Right Problem, Wrong Solution
You capture the lousy culture of the airline correctly, but blaming it on the lowly gate agent misses the mark. If she had granted your request she would at best be inconvenienced, and at worst been downright punished. And if the former, you can bet the airline's customer hostile policies are matched by equally employee hostile ones - Richard Branson astutely observed that if you want to take care of your customers you first must take care of the employees.
Or as Deming noted, 94% of process problems originate from management, so punishing her would do nothing to reduce the chances of a repeat debacle.
Systems thinking and leadership?
Absolutely, hammer on the willing worker rather than ask questions!
It's unfortunate to see Quality Digest publishing something that blames and recommends punishing the employee rather than asking the bigger question of how such poor quality service is being driven by the top of the organization.

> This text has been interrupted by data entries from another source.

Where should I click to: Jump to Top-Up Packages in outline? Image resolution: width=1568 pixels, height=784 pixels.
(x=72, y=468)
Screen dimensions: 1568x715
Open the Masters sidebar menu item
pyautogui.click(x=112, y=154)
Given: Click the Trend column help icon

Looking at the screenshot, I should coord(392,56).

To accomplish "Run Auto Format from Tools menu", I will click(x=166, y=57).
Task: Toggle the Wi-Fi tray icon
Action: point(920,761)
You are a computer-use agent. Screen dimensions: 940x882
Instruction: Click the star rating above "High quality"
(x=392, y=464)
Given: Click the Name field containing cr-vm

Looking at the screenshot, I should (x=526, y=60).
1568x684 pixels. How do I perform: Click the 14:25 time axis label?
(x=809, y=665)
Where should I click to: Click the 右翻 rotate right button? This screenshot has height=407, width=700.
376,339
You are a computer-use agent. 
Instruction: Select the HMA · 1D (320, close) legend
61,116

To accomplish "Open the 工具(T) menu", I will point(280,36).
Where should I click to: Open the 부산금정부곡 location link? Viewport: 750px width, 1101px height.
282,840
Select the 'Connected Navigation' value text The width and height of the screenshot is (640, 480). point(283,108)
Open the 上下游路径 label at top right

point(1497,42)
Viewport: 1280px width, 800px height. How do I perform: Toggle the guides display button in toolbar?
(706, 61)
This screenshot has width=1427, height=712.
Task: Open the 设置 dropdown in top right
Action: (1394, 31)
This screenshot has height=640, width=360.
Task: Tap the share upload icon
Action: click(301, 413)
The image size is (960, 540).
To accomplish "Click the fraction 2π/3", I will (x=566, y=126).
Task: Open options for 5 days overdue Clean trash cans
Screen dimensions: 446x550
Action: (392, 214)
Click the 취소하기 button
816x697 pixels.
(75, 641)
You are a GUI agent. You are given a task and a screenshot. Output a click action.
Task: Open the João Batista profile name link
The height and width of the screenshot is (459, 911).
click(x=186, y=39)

Fire as many as you like, without changes in policies and leadership - that you allude to in the beginning of this piece - little improvement will be seen.
You're operating under the…
You're operating under the delusion that the airlines are more interested in customer service than they are in shareholder value and quarterly dividends. But sure, go ahead and fire all the employees who act according to how they are measured by the c-suite objectives. Once you have cut the workforce by 75% you'll no doubt get the level of service you deserve (but not the one you want).